Simple Two Variable Refined Theory for Shear Deformable Isotropic Rectangular Beams

In this paper, a displacement-based, variationally consistent, two variable refined theory for shear deformable beams is presented. The beam is assumed to be of linearly elastic, homogeneous, isotropic material and has a uniform rectangular cross-section. In this theory, the beam axial displacement and beam transverse displacement consist of bending components and shearing components. The assumed displacement field of this theory is such that, bending components do not take part in the cross-sectional shearing force, and shearing components do not take part in the cross-sectional bending moment. This theory utilizes linear strain-displacement relations.

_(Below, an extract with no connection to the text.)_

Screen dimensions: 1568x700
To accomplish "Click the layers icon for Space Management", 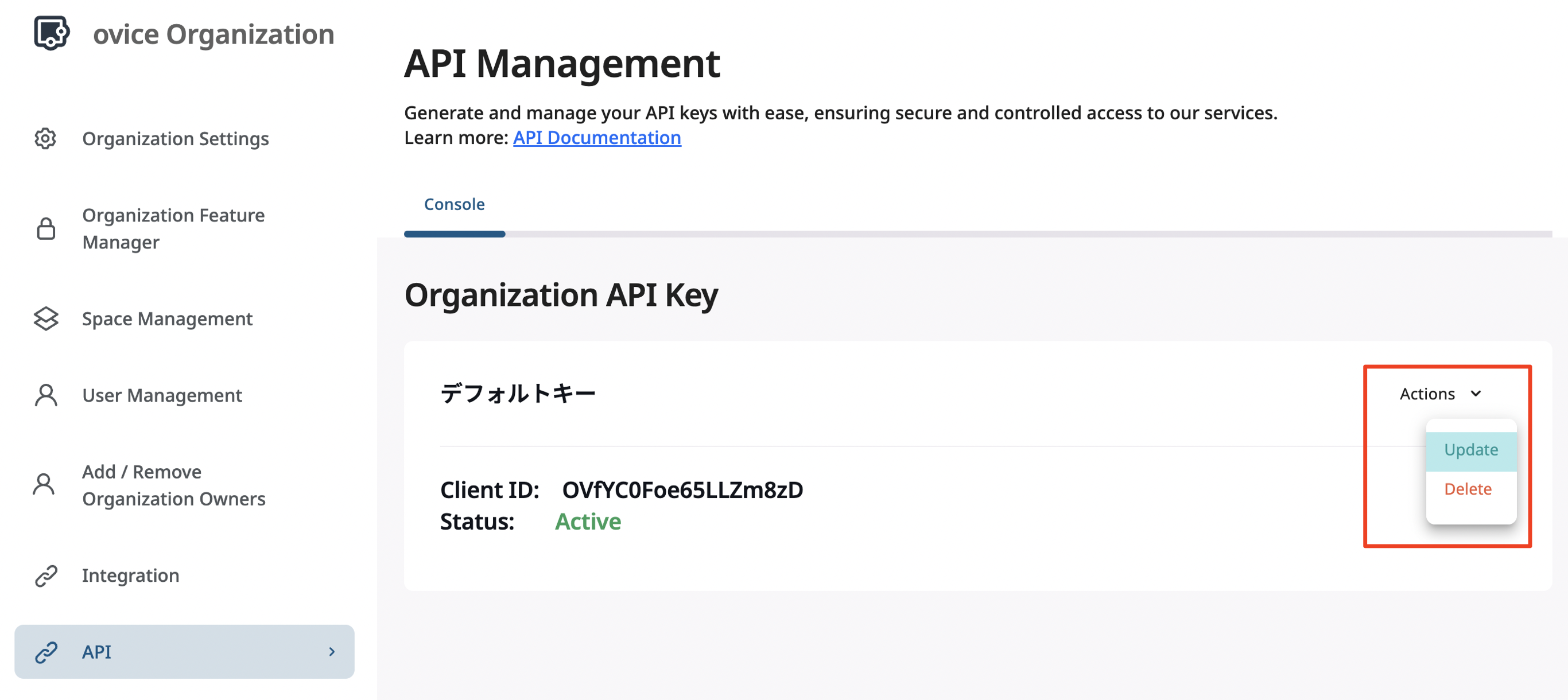I will pyautogui.click(x=46, y=318).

The displacement functions give rise to the beam transverse shear strain (and hence to the beam transverse shear stress) which varies quadratically through the beam thickness and maintains transverse shear stress-free beam surface conditions. Hence the shear correction factor is not required. Hamilton’s principle is utilized to derive governing differential equations and variationally consistent boundary conditions. This theory involves only two governing differential equations of fourth-order. These governing equations are only inertially coupled for the case of dynamics and are decoupled for the case of statics. This theory is simple and has a strong resemblance with the Bernoulli-Euler beam theory. To demonstrate the efficacy of the present theory, illustrative examples pertain to the static bending and free vibrations of shear deformable isotropic rectangular beams are presented.